The person chosen to be the director of Jin-Roh in Oshii’s stead ended up being 'allergic to computers’ Okiura, judged the most promising of the studio’s younger generation and eager to direct a serious drama film. Though Oshii wrote the original script, Okiura made many decisions that Oshii wouldn’t; his take on the story put a bit more emphasis on the romantic relationship, and he ambitiously decided to do a film with no CGI whatsoever at a sprawling 80,000 cels, punishingly realistic designs and understated action, and all sorts of complex technical crowd shots.
By all accounts, he succeeded. His film is heavily in an Oshii idiom: very slow and contemplative, morally ambiguous, set in the near future, about cops. Its story tells of a member of a counter-terrorism unit in the context of widespread protests. Power-armoured Kerberos are sent as ‘counter-terrorists’ to suppress the protests, which becomes a massacre as they turn their machine guns on the crowd. The story follows Kazuki Fuse, who decides not to gun a girl only for her to set off a suicide bomb, disgracing him in the eyes of his unit.
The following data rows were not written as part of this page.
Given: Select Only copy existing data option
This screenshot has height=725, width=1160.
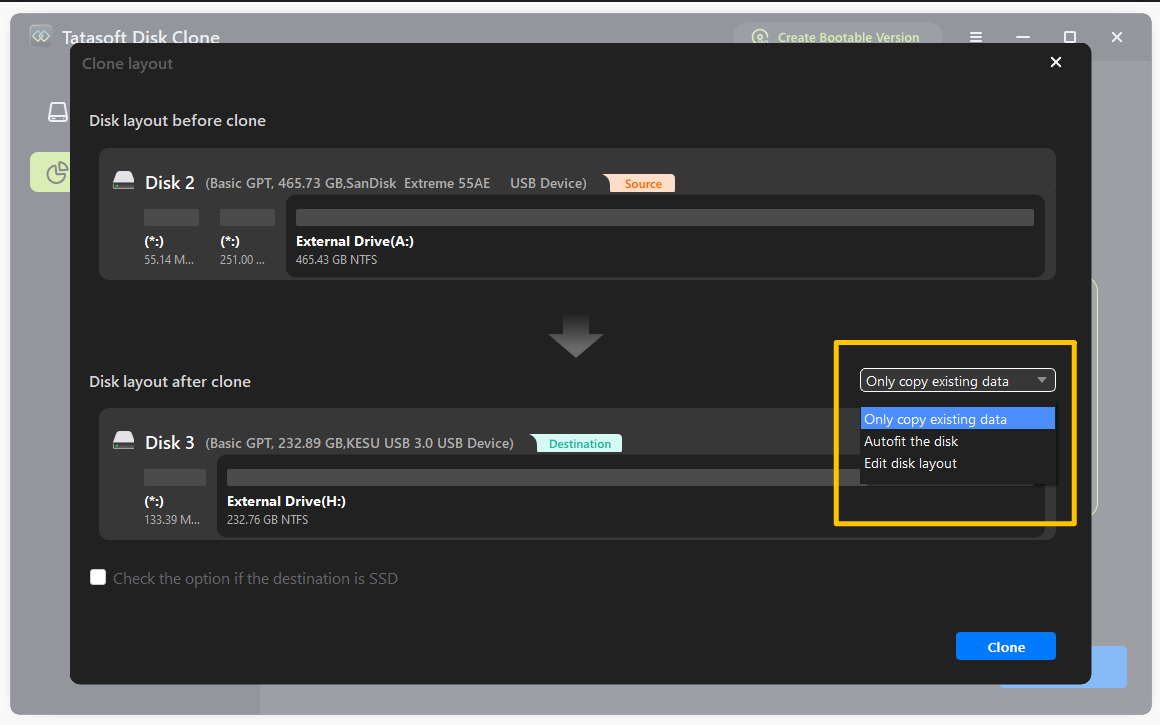Looking at the screenshot, I should coord(932,418).
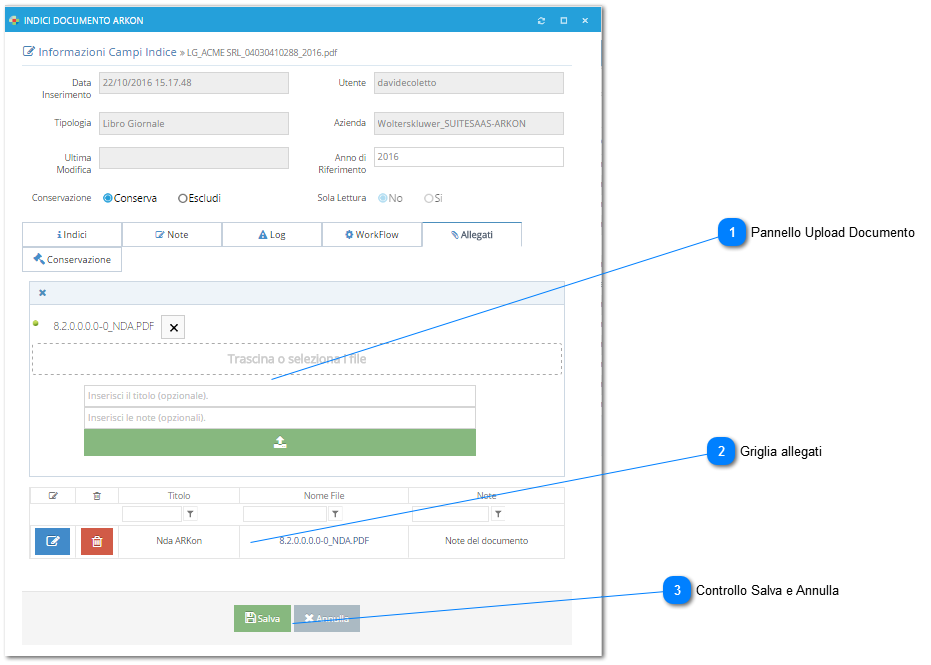931x665 pixels.
Task: Open the WorkFlow tab
Action: [372, 235]
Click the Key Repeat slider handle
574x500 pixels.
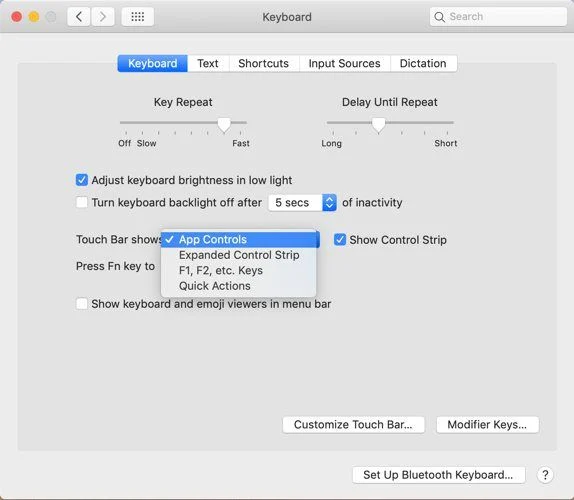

Later, wracked with guilt, he encounters a woman called Kei who claims to be the suicide bomber’s sister. Kazuki makes a connection with her, not knowing at first that she is also a bomb courier like the girl he shot, or the broader context of infighting between Kerberos and their rival Public Security that brought them together.
To spoil the ending, Kazuki becomes increasingly attracted to Kei, while dreaming feverishly about shooting her in the sewers as he was supposed to shoot the suicide bomber. He and Kei become involved with a conspiracy within Kerberos, the ‘Wolf Brigade’, which succeeds in assassinating their enemies in Public Security - but then at the end Kazuki is ordered to shoot Kei and he declares himself a ‘wolf’, dedicated himself wholly to Kerberos.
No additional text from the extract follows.